Conjuntos como el de Compostela levantan el mayor nivel de consenso entre los ciudadanos. Todos coincidimos en la valoración de la belleza de lo construido: es sólido, uniforme y parco en materiales. Pero también es un batiburrillo estilístico de arquitecturas y movimientos, que unas veces coexisten pero muchas otras se enfrentaron entre sí. Ésta ha sido la historia de la construcción-destrucción-construcción de una ciudad formada por capas, como señala Castilla del Pino al hablar de la catedral de Santiago. Es precisamente la complejidad de sus arquitecturas y su consiguiente entendimiento lo que hace a Compostela más bella. Una ciudad histórica, e incluso una moderna, construida con una sola forma, resultaría insoportable, como de hecho ha sucedido con las nuevas ciudades diseñadas desde los protocolos del más puro movimiento moderno.

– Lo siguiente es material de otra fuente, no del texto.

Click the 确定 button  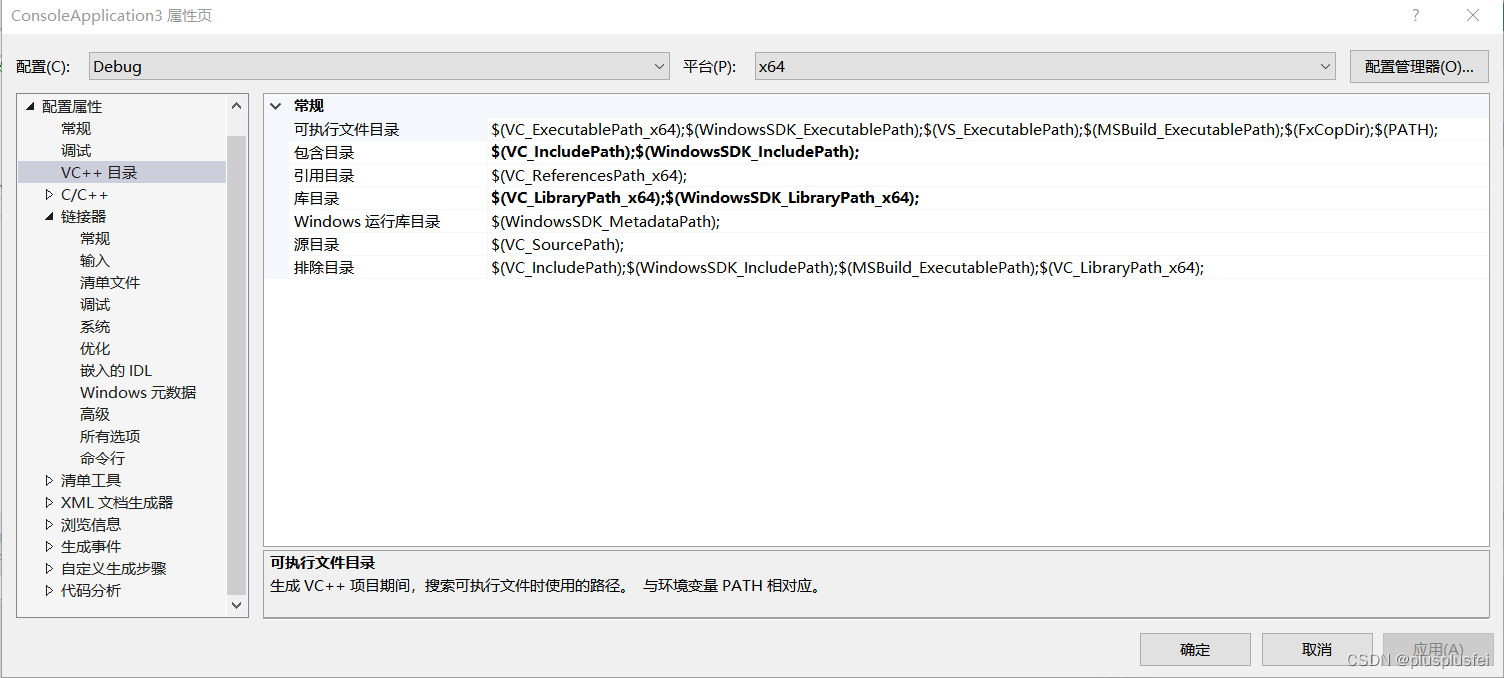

Santiago de Compostela y Barcelona han recurrido al planeamiento y al proyecto arquitectónico con diferentes enfoques y al desarrollo de medidas de gestión aplicadas con distinta intensidad, y la relación entre ambas experiencias permite concluir contundentemente que ésta es la mejor fórmula para la preservación de cualquier ciudad histórica.

A la hora de confeccionar el plan es necesario entender artística y constructivamente los edificios monumentales, la arquitectura civil y religiosa, o sencillamente la más común del caserío, pero también las calles y espacios públicos, recurriendo a una revisión crítica que separe lo fundamental de lo que no es esencial, de aquello que ha sido añadido sin valor, e incluso las zonas en las que es necesario construir ex novo con parámetros y criterios contemporáneos. En este caso, cuando se trata de crear una nueva arquitectura, debe realizarse más como una potencia productora que como una simple reproducción o negación de las otras arquitecturas presentes en la ciudad y que pudieran estar ya sacralizadas. Pero también es necesario, a la hora de acometer los programas de rehabilitación, entender la racionalidad de los materiales usados y la posición de los ciudadanos respecto a ellos. Así, en Compostela veneramos la piedra; la teja se admite porque es nuestro común componente folclórico; el hierro también se acepta, pero no por sí mismo, sino que, como es dúctil, se deja retorcer hasta extremos indecorosos. Incomprensiblemente, la madera se rechaza, porque la tecnología del hormigón la ha dejado de lado.

El binomio transformación y conservación ha sustentado -y sigue haciéndolo hoy- buena parte de esta filosofía desde la preservación de la memoria, de su actualización y, por qué no, desde la generación de una nueva, ya que la memoria ha de crearse, igual que, según San Agustín, ha de hacerse la verdad.

Pero, ¿transformar y conservar para quién? Obviamente, para los ciudadanos. Hacerlo así supone, en el caso de Santiago, entender las relaciones económicas y sociales que ayuden a fijar la población residente y a incorporar un nuevo contingente de vecinos que evite que el centro histórico se convierta en un lugar de minorías, en un bien de uso turístico, o, en el caso de Ciutat Vella, perder densidad, ganar calidad de vida y generar políticas imaginativas para acoger la inmigración.

Pero no debemos olvidar que, junto al plan y al proyecto, ha de darse la necesaria coordinación entre administraciones, las inversiones más sostenidas que grandilocuentes y, como decía al principio, la voluntad permanente de políticos y técnicos de involucrarse en los temas de la ciudad histórica cada día, desde que amanece.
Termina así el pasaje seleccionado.